2. To attack a mass Y, [fig. 715.], a scaffold m, is erected in one of its terminal pits P P, at the level of the ceiling of the gallery R R′, where it terminates below. A miner placed on this scaffold, cuts off at the angle of this mass a parallelopiped 1, from one to two yards high, by six or eight long. When he has advanced thus far, there is placed in the same pit, upon another scaffold m′, a second miner, who attacks the vein above the roof of the first cutting, and hews down, above the parallelopiped 1, a parallelopiped of the same dimensions 1′, while the first is taking out another 2, in advance of 1. When the second miner has gone forward 6 or 8 yards, a third is placed also in the same pit. He commences the third step, while the first two miners are pushing forwards theirs, and so in succession.

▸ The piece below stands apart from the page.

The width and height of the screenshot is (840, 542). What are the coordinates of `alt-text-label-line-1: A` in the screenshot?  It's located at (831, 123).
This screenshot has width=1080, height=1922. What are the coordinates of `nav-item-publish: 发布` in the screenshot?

In this mode of working, as well as in the preceding, it is requisite to support the rubbish and the walls of the vein. For the first object, a single floor n n n, may be sufficient, constructed above the lower gallery, substantial enough to bear all the rubbish, as well as the miners. In certain cases, an arched roof may be substituted; and in others, several floors are laid at different heights. The sides of the vein are supported by means of pieces of wood fixed between them perpendicularly to their planes. Sometimes, in the middle of the rubbish, small pits are left at regular distances apart, through which the workmen throw the ore coarsely picked, down into the lower gallery. The rubbish occasionally forms a slope f f f, so high that miners placed upon it can work conveniently. When the rich portions are so abundant as to leave too little rubbish to make such a sloping platform, the miners plant themselves upon movable floors, which they carry forward along with the excavations.